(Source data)
┌──

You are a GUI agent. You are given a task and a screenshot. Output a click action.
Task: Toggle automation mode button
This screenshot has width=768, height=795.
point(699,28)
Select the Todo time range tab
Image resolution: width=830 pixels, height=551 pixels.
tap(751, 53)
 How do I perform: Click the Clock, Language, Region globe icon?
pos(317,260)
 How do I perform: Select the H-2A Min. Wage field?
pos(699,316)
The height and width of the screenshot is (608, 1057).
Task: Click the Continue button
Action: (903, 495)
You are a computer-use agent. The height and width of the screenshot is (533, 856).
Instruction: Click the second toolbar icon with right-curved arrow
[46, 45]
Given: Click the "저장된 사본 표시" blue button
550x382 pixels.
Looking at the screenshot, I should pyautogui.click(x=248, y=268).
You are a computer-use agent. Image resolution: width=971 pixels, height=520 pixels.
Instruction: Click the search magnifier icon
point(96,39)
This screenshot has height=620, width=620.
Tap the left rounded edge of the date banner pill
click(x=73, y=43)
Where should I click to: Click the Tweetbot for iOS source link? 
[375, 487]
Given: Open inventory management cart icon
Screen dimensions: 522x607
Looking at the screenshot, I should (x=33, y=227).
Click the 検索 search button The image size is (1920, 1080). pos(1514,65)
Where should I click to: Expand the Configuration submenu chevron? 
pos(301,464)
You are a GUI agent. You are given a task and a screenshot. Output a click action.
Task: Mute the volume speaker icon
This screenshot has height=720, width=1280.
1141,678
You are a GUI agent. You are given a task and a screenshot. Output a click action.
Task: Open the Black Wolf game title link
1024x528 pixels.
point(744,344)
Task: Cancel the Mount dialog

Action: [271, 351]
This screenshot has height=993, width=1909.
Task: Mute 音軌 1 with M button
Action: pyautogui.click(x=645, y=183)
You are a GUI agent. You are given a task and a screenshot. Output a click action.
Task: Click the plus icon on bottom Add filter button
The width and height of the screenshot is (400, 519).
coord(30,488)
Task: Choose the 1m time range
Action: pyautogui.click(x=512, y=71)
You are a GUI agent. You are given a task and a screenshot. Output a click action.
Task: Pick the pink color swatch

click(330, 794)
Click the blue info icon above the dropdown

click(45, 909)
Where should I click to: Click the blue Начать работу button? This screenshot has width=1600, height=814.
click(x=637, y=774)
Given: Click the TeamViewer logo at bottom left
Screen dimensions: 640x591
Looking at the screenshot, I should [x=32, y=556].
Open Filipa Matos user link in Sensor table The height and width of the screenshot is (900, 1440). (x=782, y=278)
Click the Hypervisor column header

└──

### Prompt
Set down each line of the data precisely as it appears above.

### Response to this exercise
You are a GUI agent. You are given a task and a screenshot. Output a click action.
Task: Toggle automation mode button
This screenshot has width=768, height=795.
point(699,28)
Select the Todo time range tab
Image resolution: width=830 pixels, height=551 pixels.
tap(751, 53)
 How do I perform: Click the Clock, Language, Region globe icon?
pos(317,260)
 How do I perform: Select the H-2A Min. Wage field?
pos(699,316)
The height and width of the screenshot is (608, 1057).
Task: Click the Continue button
Action: (903, 495)
You are a computer-use agent. The height and width of the screenshot is (533, 856).
Instruction: Click the second toolbar icon with right-curved arrow
[46, 45]
Given: Click the "저장된 사본 표시" blue button
550x382 pixels.
Looking at the screenshot, I should pyautogui.click(x=248, y=268).
You are a computer-use agent. Image resolution: width=971 pixels, height=520 pixels.
Instruction: Click the search magnifier icon
point(96,39)
This screenshot has height=620, width=620.
Tap the left rounded edge of the date banner pill
click(x=73, y=43)
Where should I click to: Click the Tweetbot for iOS source link? 
[375, 487]
Given: Open inventory management cart icon
Screen dimensions: 522x607
Looking at the screenshot, I should (x=33, y=227).
Click the 検索 search button The image size is (1920, 1080). pos(1514,65)
Where should I click to: Expand the Configuration submenu chevron? 
pos(301,464)
You are a GUI agent. You are given a task and a screenshot. Output a click action.
Task: Mute the volume speaker icon
This screenshot has height=720, width=1280.
1141,678
You are a GUI agent. You are given a task and a screenshot. Output a click action.
Task: Open the Black Wolf game title link
1024x528 pixels.
point(744,344)
Task: Cancel the Mount dialog

Action: [271, 351]
This screenshot has height=993, width=1909.
Task: Mute 音軌 1 with M button
Action: pyautogui.click(x=645, y=183)
You are a GUI agent. You are given a task and a screenshot. Output a click action.
Task: Click the plus icon on bottom Add filter button
The width and height of the screenshot is (400, 519).
coord(30,488)
Task: Choose the 1m time range
Action: pyautogui.click(x=512, y=71)
You are a GUI agent. You are given a task and a screenshot. Output a click action.
Task: Pick the pink color swatch

click(330, 794)
Click the blue info icon above the dropdown

click(45, 909)
Where should I click to: Click the blue Начать работу button? This screenshot has width=1600, height=814.
click(x=637, y=774)
Given: Click the TeamViewer logo at bottom left
Screen dimensions: 640x591
Looking at the screenshot, I should [x=32, y=556].
Open Filipa Matos user link in Sensor table The height and width of the screenshot is (900, 1440). (x=782, y=278)
Click the Hypervisor column header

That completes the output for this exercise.